• IPA: /ˈtɛmp(ə)ɹətʃə(ɹ)/, /ˈtɛmp(ə)ɹəˌtʃʊə(ɹ)/, /ˈtɛmpə(ɹ)tʃə(ɹ)/, /ˈtɛmpə(ɹ)ˌtʃʊə(ɹ)/


  1. A measure of cold or heat, often measurable with a thermometer.
    The boiling temperature of pure water is 100 degrees Celsius.
    The temperature in the room dropped nearly 20 degrees; it went from hot to cold.
  2. An elevated body temperature, as present in fever and many illnesses.
    You have a temperature. I think you should stay home today. You’re sick.
  3. (thermodynamics) A property of macroscopic amounts of matter that serves to gauge the average intensity of the random actual motions of the individually mobile particulate constituents.

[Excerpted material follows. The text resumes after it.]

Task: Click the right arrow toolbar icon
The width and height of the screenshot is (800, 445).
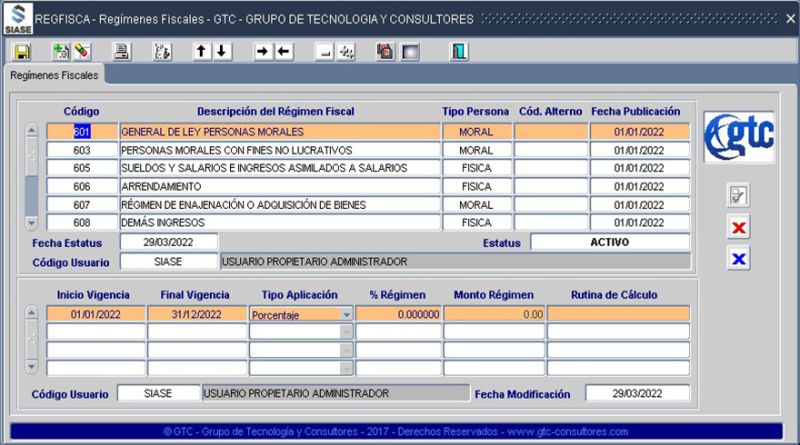Action: click(262, 51)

  4. (obsolete) The state or condition of being tempered or moderated.
  5. (now rare, archaic) The balance of humours in the body, or one's character or outlook as considered determined from this; temperament.
    • 1624, Democritus Junior [pseudonym; Robert Burton], The Anatomy of Melancholy: […], 2nd edition, Oxford, Oxfordshire: Printed by John Lichfield and James Short, for Henry Cripps, OCLC 54573970 ↗:
      , Bk.I, New York 2001, p.136:
      Our intemperence it is that pulls so many several incurable diseases on our heads, that hastens old age, perverts our temperature, and brings upon us sudden death.

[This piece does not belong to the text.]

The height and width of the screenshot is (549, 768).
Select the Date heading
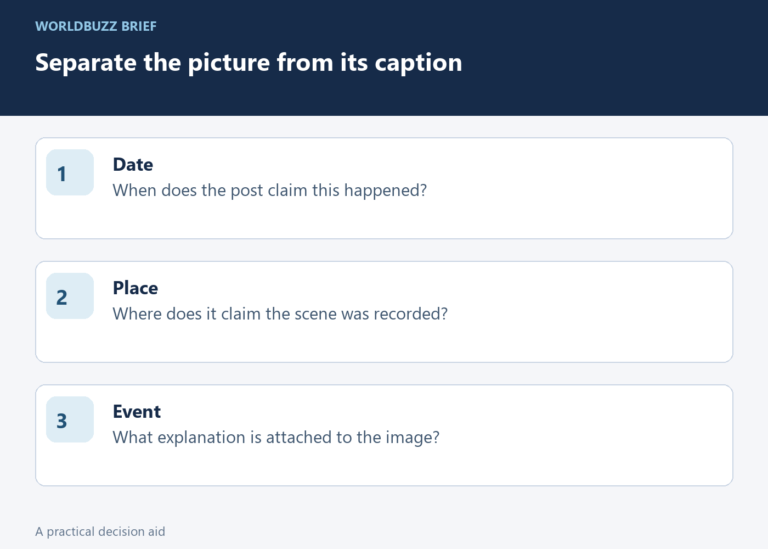(133, 165)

    • 1759, Laurence Sterne, The Life and Opinions of Tristram Shandy, Gentleman, Penguin 2003, p.5:
      […] that not only the production of a rational Being was concern'd in it, but that possibly the happy foundation and temperature of his body, perhaps his genius and the very cast of his mind […]
    • 1993, James Michie, trans. Ovid, The Art of Love, Book II:
      Only a strong dose of love will cure / A woman with an angry temperature.